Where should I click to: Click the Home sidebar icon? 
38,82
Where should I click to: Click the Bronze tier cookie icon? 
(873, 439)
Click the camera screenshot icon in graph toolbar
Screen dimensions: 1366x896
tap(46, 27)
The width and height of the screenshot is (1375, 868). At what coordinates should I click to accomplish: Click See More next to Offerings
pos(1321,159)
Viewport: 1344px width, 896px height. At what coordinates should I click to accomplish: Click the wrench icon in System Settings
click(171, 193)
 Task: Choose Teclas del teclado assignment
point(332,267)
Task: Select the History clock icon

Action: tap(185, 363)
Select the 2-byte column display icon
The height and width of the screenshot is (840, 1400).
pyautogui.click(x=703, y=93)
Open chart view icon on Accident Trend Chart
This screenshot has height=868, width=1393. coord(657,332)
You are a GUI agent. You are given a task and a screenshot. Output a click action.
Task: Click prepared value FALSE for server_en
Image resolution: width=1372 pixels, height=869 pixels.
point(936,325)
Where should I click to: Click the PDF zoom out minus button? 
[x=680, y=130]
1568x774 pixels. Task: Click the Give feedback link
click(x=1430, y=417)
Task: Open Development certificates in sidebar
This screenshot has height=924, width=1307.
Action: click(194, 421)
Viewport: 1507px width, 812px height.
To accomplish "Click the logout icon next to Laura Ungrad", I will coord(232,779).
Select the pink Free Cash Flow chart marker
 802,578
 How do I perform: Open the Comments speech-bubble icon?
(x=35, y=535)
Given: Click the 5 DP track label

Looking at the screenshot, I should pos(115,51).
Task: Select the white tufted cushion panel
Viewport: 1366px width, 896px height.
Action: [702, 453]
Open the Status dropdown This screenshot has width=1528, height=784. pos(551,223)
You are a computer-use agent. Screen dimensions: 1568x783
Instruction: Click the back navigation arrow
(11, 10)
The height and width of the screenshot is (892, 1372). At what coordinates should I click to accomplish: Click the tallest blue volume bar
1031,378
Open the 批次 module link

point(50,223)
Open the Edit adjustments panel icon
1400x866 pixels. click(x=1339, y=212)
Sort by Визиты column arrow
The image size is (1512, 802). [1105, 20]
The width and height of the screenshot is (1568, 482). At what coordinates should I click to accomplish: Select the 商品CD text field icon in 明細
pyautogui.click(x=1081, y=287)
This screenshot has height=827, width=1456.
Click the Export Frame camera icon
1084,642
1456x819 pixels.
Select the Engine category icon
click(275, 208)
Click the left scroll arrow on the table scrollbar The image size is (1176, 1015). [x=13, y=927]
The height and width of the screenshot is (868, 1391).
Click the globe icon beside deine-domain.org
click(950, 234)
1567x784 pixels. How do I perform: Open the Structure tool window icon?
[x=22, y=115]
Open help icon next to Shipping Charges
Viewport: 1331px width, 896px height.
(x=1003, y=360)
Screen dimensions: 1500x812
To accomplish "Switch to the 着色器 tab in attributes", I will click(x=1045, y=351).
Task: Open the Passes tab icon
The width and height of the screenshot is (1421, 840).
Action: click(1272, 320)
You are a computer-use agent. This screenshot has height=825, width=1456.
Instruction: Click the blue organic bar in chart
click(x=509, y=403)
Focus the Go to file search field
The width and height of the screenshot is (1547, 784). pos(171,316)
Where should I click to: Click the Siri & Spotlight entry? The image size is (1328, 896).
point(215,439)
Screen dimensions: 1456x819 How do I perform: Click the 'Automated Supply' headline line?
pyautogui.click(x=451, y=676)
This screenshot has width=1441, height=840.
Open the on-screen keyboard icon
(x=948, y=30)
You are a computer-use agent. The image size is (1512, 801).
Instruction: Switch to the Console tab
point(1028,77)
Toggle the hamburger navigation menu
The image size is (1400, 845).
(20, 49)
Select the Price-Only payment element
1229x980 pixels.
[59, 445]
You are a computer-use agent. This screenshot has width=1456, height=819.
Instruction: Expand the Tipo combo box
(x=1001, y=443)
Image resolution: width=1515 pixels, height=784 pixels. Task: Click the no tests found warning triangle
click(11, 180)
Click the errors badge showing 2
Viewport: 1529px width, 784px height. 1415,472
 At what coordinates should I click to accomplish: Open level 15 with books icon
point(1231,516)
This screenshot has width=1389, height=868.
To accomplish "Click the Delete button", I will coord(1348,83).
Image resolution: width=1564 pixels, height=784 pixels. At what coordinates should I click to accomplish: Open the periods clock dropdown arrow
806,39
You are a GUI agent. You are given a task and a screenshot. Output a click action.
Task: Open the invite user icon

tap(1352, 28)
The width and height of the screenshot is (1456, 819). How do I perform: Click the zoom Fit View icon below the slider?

* * * * * * * * *

# [Assignment]
Copy out each line of the data above, exactly, if it lies between the line holding "Click the Export Frame camera icon" and the line holding "The height and width of the screenshot is (868, 1391).", inclusive; copy no other line.

# [Response to the task]
Click the Export Frame camera icon
1084,642
1456x819 pixels.
Select the Engine category icon
click(275, 208)
Click the left scroll arrow on the table scrollbar The image size is (1176, 1015). [x=13, y=927]
The height and width of the screenshot is (868, 1391).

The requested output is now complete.